## BEGIN
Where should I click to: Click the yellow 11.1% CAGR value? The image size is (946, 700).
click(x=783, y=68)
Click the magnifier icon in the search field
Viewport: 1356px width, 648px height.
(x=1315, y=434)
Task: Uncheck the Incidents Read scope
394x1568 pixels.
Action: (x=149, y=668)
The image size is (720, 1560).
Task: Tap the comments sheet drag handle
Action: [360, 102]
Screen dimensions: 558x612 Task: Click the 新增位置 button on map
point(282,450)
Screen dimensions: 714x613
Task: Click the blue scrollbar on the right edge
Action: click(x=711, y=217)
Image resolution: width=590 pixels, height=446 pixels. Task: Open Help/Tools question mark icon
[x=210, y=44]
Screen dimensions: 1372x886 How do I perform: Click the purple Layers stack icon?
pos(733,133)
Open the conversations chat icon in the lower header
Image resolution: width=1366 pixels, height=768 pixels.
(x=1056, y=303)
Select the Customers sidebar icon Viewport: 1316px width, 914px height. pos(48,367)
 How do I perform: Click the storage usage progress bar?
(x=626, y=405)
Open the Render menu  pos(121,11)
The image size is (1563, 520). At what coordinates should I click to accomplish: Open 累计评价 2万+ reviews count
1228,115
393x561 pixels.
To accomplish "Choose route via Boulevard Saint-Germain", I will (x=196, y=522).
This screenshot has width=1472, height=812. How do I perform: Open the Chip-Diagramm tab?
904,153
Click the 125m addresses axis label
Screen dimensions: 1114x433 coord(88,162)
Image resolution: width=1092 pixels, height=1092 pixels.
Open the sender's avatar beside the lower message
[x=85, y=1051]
## END
Problem requirements — Put each line of the listing above into a numbered list, leaving out any blank lines.

Full response —
1. Where should I click to: Click the yellow 11.1% CAGR value? The image size is (946, 700).
2. click(x=783, y=68)
3. Click the magnifier icon in the search field
4. Viewport: 1356px width, 648px height.
5. (x=1315, y=434)
6. Task: Uncheck the Incidents Read scope
7. 394x1568 pixels.
8. Action: (x=149, y=668)
9. The image size is (720, 1560).
10. Task: Tap the comments sheet drag handle
11. Action: [360, 102]
12. Screen dimensions: 558x612 Task: Click the 新增位置 button on map
13. point(282,450)
14. Screen dimensions: 714x613
15. Task: Click the blue scrollbar on the right edge
16. Action: click(x=711, y=217)
17. Image resolution: width=590 pixels, height=446 pixels. Task: Open Help/Tools question mark icon
18. [x=210, y=44]
19. Screen dimensions: 1372x886 How do I perform: Click the purple Layers stack icon?
20. pos(733,133)
21. Open the conversations chat icon in the lower header
22. Image resolution: width=1366 pixels, height=768 pixels.
23. (x=1056, y=303)
24. Select the Customers sidebar icon Viewport: 1316px width, 914px height. pos(48,367)
25.  How do I perform: Click the storage usage progress bar?
26. (x=626, y=405)
27. Open the Render menu  pos(121,11)
28. The image size is (1563, 520). At what coordinates should I click to accomplish: Open 累计评价 2万+ reviews count
29. 1228,115
30. 393x561 pixels.
31. To accomplish "Choose route via Boulevard Saint-Germain", I will (x=196, y=522).
32. This screenshot has width=1472, height=812. How do I perform: Open the Chip-Diagramm tab?
33. 904,153
34. Click the 125m addresses axis label
35. Screen dimensions: 1114x433 coord(88,162)
36. Image resolution: width=1092 pixels, height=1092 pixels.
37. Open the sender's avatar beside the lower message
38. [x=85, y=1051]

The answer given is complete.